- Aim
Reproduce the stretch of material below from the line containing "Where should I click to: Click" through the line containing "pyautogui.click(x=498, y=358)", word for word, leaving out the pictures.

- Items
::::::

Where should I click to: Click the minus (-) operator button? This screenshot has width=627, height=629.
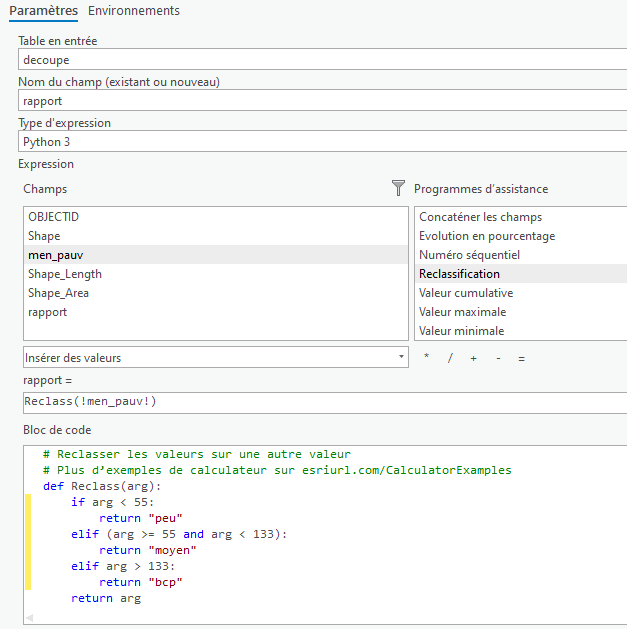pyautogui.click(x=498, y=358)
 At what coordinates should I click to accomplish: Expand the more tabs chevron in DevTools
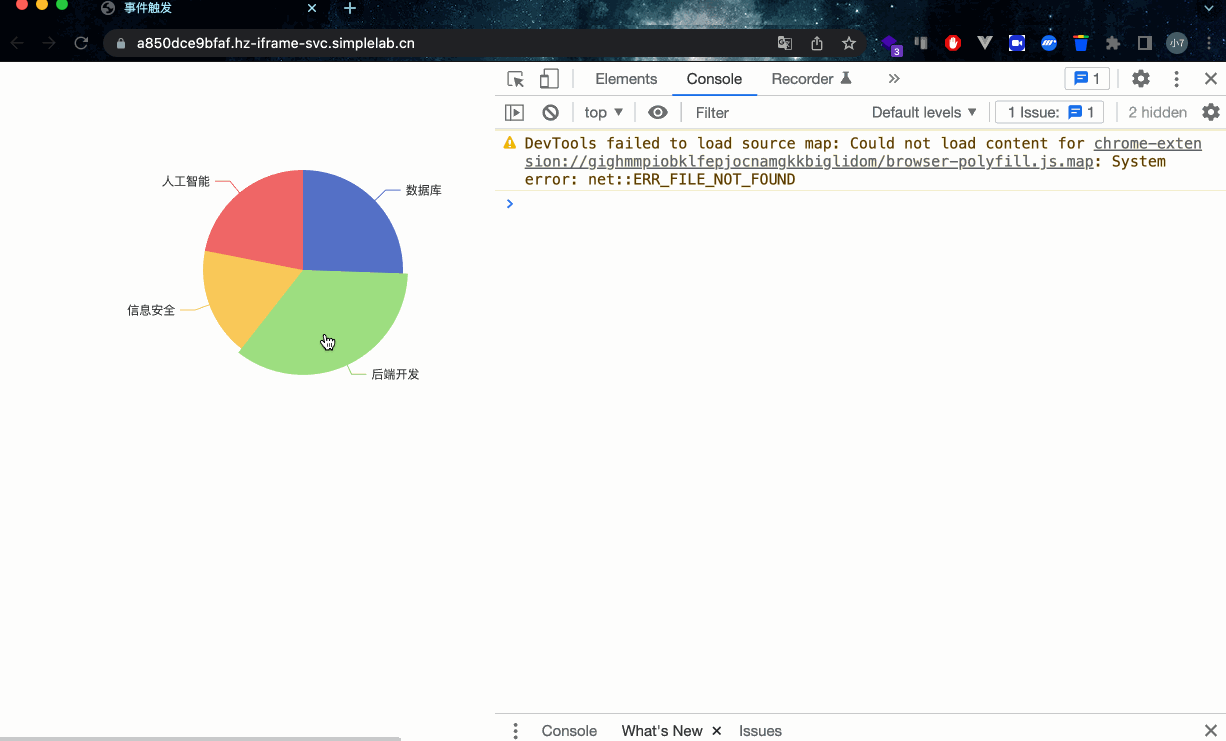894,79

::::::

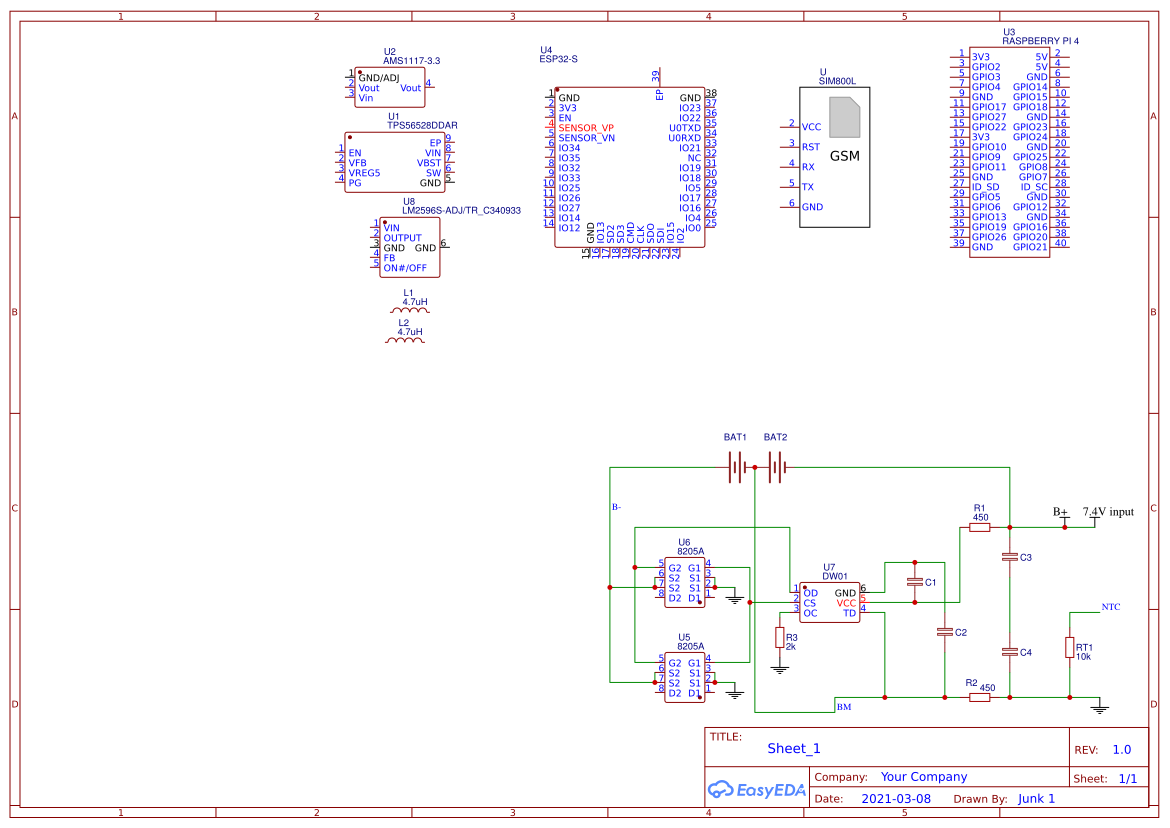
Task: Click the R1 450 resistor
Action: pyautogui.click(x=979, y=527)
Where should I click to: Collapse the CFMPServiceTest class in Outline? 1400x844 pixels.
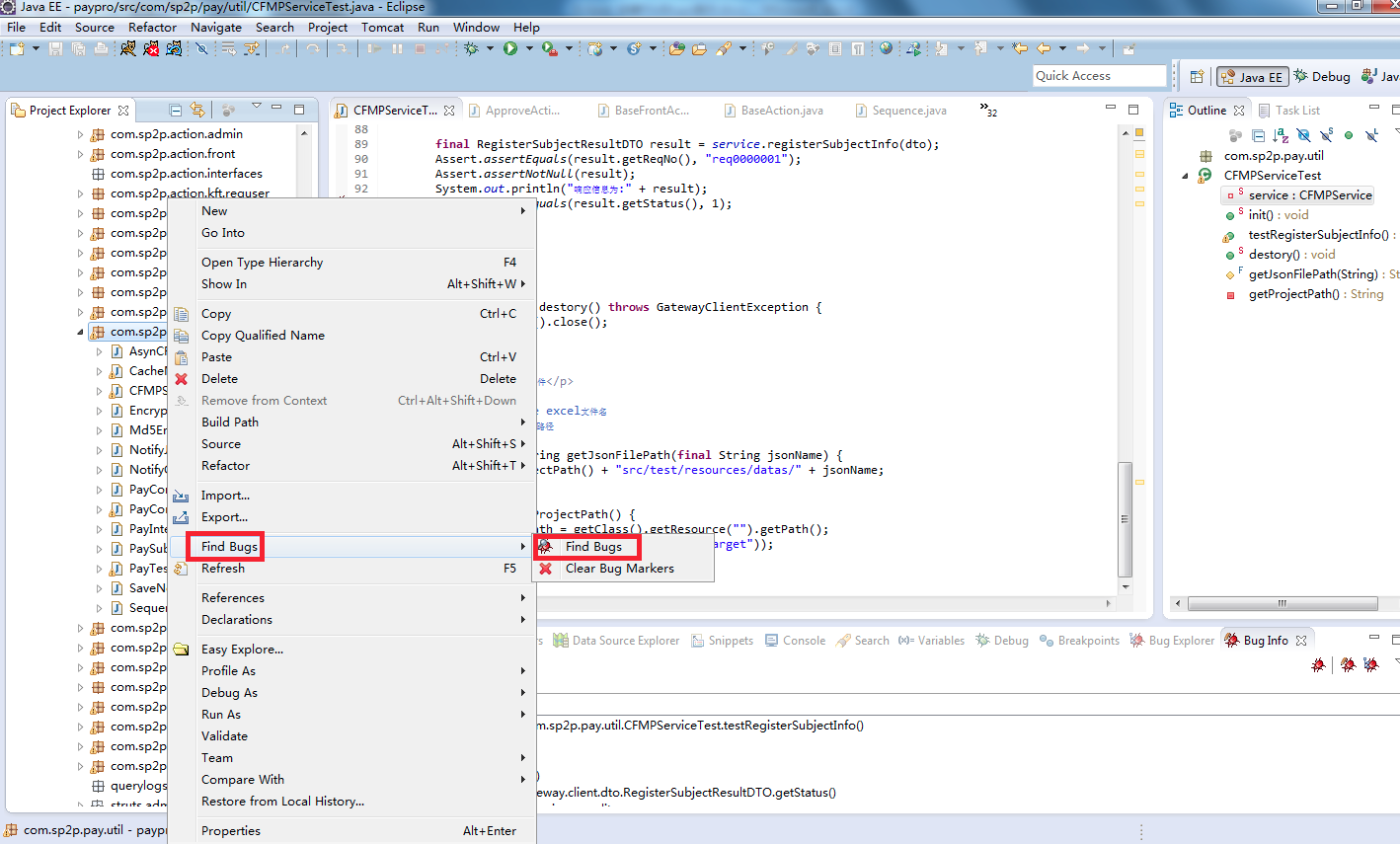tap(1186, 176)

::::::

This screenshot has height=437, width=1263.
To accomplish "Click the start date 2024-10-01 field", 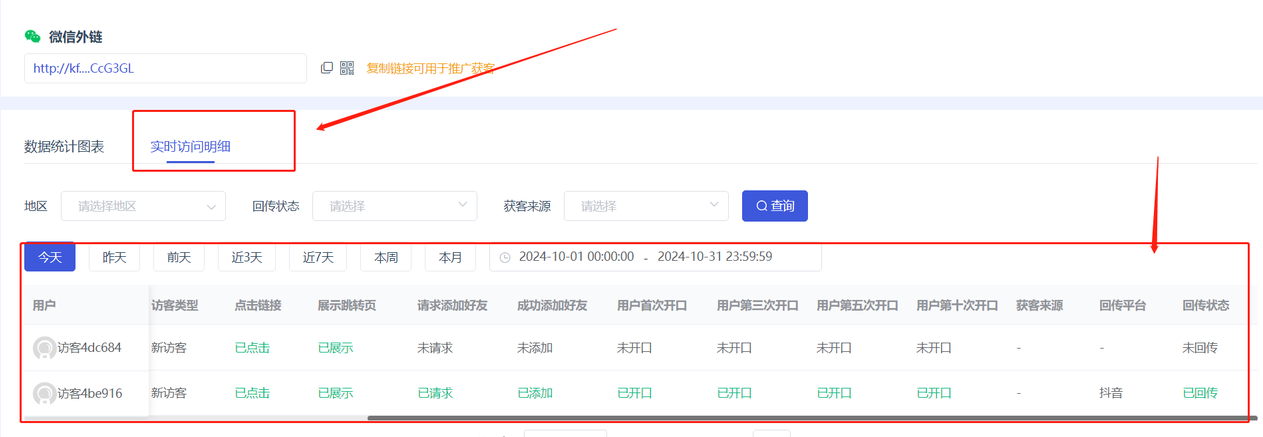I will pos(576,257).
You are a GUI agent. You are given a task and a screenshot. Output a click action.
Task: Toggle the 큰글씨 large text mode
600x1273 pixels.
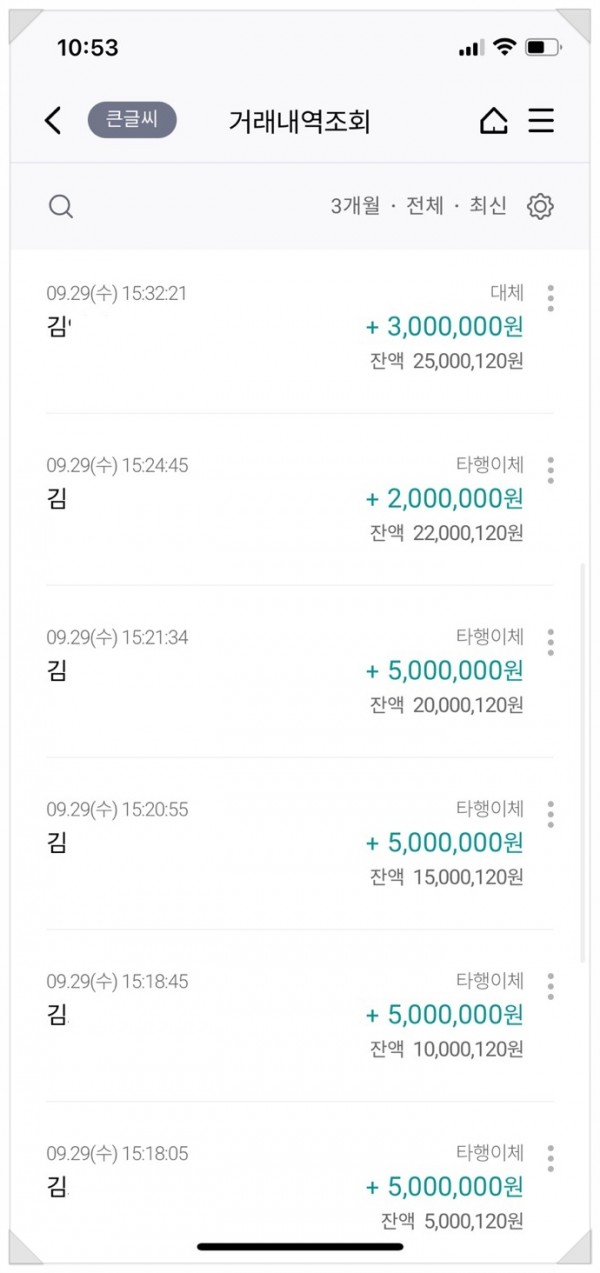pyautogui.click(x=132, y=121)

::::::

- Task result
Where should I click to: Click the minus (-) operator button? This screenshot has width=627, height=629.
pyautogui.click(x=498, y=358)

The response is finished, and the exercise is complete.